It certainly wouldn’t be accurate to say that Buddy and Julie Miller have bad luck. After all, each of them has had wonderful career as songwriter and performer. They’ve each had fine solo albums. A variety of country artists have had success with their songs, including Lee Ann Womack and Dierks Bentley.
Buddy has played guitar on tour with Steve Earle, Emmylou Harris, and more recently Robert Plant and Alison Krauss, and he’s produced albums in the studio he built in their Nashville home for Allison Moorer, Solomon Burke, and Jimmie Dale Gilmore. Together, Buddy and Julie have played inspirational shows all over the country.

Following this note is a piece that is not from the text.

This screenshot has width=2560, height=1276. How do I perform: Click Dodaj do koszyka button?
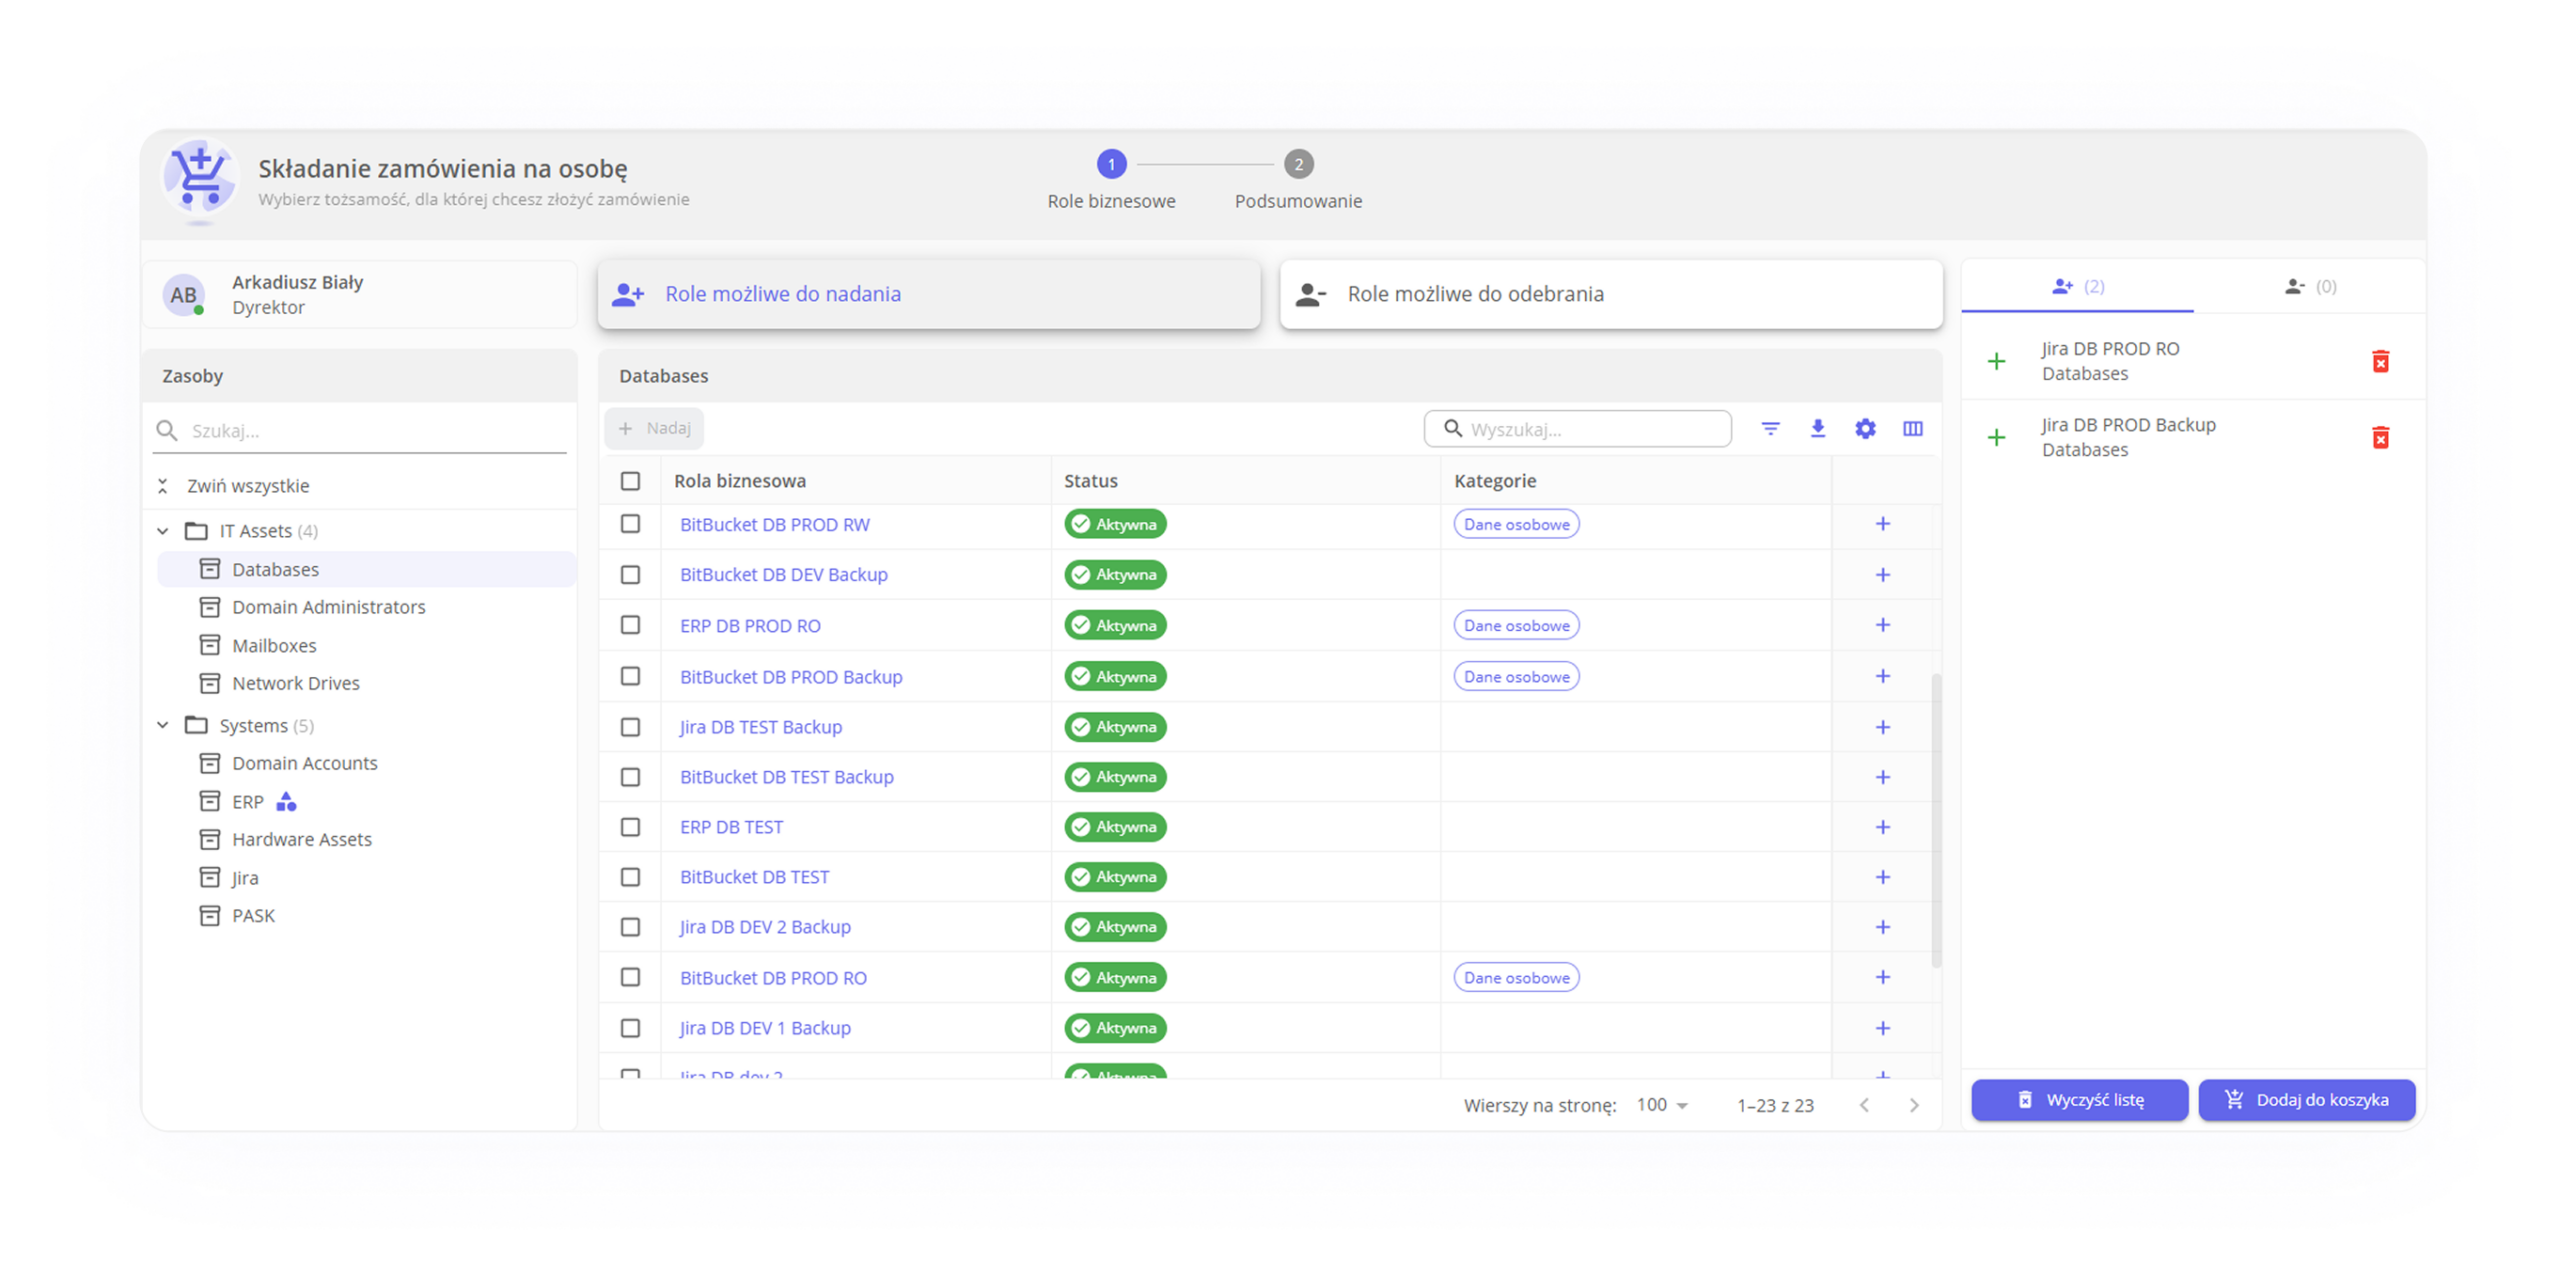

But back to that luck thing. Written In Chalk (New West Records) is only the couple’s second album together. The first, Buddy and Julie Miller, was released exactly one week after September 11, 2001. Then, just days before this new album was released, Buddy was admitted to a hospital in Baltimore complaining of chest pains. He needed immediate bypass surgery, and though he’s coming along fine now, he is temporarily unable to go on the road to support the new album. Buddy and Julie are people of faith, and it’s their faith that has sustained them through setbacks and success.
This was supposed to be Julie’s next solo album, her first since 1999’s Broken Things. Most of the new record was finished, when her brother died tragically, causing the recording process to come to a halt. They tried to get back to it, but it wasn’t working. Meanwhile Buddy was working on his own Grammy-nominated Universal House of Prayer, and producing other artists. Finally, the circumstances were right for Written In Chalk to come together. At least two of the songs on the new album are songs that were originally intended for Julie’s solo album, songs that I heard her perform as long as five years ago.
As you might expect, Written In Chalk reflects the sorrow that the Millers have had to cope with in recent years. Julie in particular has a knack for crafting the most heartbreakingly beautiful songs that contain not one ounce of self pity. That’s great songwriting, and it’s especially evident on the magnificent “Don’t Say Goodbye,” a tribute to her late brother that features harmony vocals by Patty Griffin. Julie is also featured on a lovely tribute to June Carter Cash called, simply, “June.”
“Long Time” is something new for Julie. I’ve heard her sing rock, country, and ballads, but this is a pure torch song that would be right at home in a film-noir detective movie. It’s all rain soaked city streets at night, and features a nice muted trumpet solo by Kami Lyle.
Buddy Miller has always had a keen awareness of that sacred place in popular music where country music and southern soul come together, and he demonstrates that knowledge on Dee Ervin’s “One Part, Two Part”, featuring Regina McCrary on vocals, and on the powerful “Chalk,” where he’s joined by Patty Griffin. Of particular interest is the entertaining “What You Gonna Do Leroy,” an old Lefty Frizzell song that features Robert Plant on vocals, and Stuart Duncan on violin, and was allegedly recorded in a dressing room in Toronto during the Raising Sand tour.
For me, the songs that Buddy and Julie do together are the most fun. The leadoff track “Ellis County” is a paean to old fashioned values, and is followed by “Gasoline and Matches,” a song which harkens back to their duet on “Somewhere Trouble Don’t Go,” on Buddy’s Cruel Moon album, and will give Julie another opportunity to bang on a liberated hotel trash can during live performances.
It was December of 2001. I was at the legendary Bottom Line in New York City to see Buddy and Julie Miller. It wasn’t even three months after 9/11, and the club sat in the shadow of where the towers used to stand. To say that the audience that night was still shaken would be an understatement. There sat 400 people who, more than anything, needed hope. It was one thing for people all over the world to say “we are all New Yorkers,” but it was another thing to actually be a New Yorker in those dark days. There was still a terrible smell in the air downtown.
What followed was some sort of magic as performed by Buddy and Julie Miller. It was the sort of evening that makes you understand why music is the most personal of the arts, and touches your soul most directly. That night we were healed. By the music. By Julie’s words that let us know that the whole world really was with us. I’ll never forget it as long as I live.
It’s nice to have Buddy and Julie back, together, on an album again. It’s been a long time, but well worth the wait. There’s sadness here, but always tempered with hope, and there’s the joy that comes with making music organically. Written In Chalk is the best album that 2009 has produced so far.